The Red Fox is a different beast. She is one of the most agile NPCs in the game.

  1. Don't use slow weapons. If you’re rocking a giant wrench or the Holy Sword of Ark, you’re going to have a bad time. She will dance around you.
  2. Perfect Guard is key. Her combos are rhythmic. Once you catch the beat, you can break her weapon.
  3. Backstabs. Like most human NPCs, she is vulnerable to the "Stalker Sandwich." Circle-strafe her and look for the red claw icon for a fatal attack.

Honestly? Just give them the fruit. The masks are cool, but the story beat of them leaving the city together is much more satisfying.

The Truth About the Lies

The Red Fox and Black Cat are the perfect embodiment of the game's title. They lie to you constantly. They lie about their intentions, they lie about their strength, and they lie to themselves about their chances of survival. But by the end of the game, if you've played your cards right, they are the only characters who treat you like a person rather than a tool or a savior.

Geppetto sees you as a son (or a vessel). Sophia sees you as a hope. Simon sees you as an evolution.

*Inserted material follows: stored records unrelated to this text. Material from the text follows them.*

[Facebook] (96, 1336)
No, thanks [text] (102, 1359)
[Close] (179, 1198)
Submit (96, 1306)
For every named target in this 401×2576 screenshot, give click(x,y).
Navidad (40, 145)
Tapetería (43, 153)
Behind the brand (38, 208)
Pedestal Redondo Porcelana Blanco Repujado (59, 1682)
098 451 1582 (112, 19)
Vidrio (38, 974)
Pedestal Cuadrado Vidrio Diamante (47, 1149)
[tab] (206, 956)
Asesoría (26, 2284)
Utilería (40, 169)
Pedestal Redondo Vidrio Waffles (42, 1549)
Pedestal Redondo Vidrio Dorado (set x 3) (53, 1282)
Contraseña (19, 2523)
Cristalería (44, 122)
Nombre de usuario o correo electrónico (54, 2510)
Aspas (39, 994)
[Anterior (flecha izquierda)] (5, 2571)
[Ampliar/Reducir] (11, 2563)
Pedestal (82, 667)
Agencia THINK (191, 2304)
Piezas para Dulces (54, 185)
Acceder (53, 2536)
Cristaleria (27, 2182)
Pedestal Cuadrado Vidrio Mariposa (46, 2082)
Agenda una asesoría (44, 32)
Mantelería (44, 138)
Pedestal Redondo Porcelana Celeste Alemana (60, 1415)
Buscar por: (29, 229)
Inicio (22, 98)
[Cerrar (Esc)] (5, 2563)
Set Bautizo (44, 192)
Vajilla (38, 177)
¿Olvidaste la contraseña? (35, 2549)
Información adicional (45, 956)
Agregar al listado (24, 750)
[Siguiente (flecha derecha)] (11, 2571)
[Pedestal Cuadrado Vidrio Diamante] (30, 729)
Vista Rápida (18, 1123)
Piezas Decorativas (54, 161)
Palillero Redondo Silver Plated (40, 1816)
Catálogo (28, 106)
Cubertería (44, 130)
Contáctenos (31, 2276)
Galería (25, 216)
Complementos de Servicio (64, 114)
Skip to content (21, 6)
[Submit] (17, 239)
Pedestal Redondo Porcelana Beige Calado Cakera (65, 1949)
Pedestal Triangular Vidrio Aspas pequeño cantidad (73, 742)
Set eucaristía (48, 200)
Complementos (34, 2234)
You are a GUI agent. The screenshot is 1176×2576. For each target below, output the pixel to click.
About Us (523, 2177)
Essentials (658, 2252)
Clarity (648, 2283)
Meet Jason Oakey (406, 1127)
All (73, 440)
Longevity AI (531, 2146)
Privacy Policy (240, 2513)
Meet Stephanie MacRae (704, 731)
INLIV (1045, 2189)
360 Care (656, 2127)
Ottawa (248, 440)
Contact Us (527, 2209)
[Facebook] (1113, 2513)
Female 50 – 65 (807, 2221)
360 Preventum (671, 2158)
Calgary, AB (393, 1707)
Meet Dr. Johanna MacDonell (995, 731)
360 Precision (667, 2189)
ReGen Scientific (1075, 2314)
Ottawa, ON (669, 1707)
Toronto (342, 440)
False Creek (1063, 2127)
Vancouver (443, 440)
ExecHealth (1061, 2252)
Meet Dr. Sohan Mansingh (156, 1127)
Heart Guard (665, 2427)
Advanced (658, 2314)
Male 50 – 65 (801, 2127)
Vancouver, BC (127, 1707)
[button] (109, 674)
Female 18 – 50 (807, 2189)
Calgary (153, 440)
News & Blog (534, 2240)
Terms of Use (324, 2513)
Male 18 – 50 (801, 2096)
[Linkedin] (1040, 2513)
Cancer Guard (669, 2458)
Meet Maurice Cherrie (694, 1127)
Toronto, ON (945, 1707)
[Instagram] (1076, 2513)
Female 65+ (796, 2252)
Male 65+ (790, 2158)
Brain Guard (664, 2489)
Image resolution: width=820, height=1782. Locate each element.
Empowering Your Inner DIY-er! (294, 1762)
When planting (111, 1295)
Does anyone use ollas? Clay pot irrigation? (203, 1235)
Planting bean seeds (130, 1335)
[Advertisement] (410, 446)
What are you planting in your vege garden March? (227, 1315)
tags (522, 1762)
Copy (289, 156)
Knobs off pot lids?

The Fox and Cat just see you as a guy who might have a spare piece of fruit. There’s something incredibly grounded and "human" about that.

Practical Steps for Your Playthrough:

  • Farm Gold Coin Fruit early. Don't spend it all on Star Gazers or resetting your stats immediately. Keep at least 2-3 in your inventory at all times.
  • Listen to the dialogue. After the boss fight at the Grand Exhibition, find them near the tram. Their conversation there is vital for understanding Lucio's worsening condition.
  • Decide your path at the Abbey. If you want to fight them, do it in New Game Plus. For your first run, the peaceful resolution is much more narratively rewarding.
  • Check your inventory. Read the descriptions of the "Ammunition" and "Notes" they leave behind if you spare them. It fills in the gaps of their journey alongside yours.

In a world full of gears and clockwork, the Red Fox and Black Cat are the grit in the machine. They make the world of Krat feel lived-in and desperate. Whether you love them or hate them, you can't deny that they are the most "human" part of the game's dark, twisted fairy tale. Stop seeing them as NPCs to be managed and start seeing them as the mirror to P’s own growing humanity. If a puppet can learn to care about a blind thief and his sister, then maybe there’s hope for Krat after all.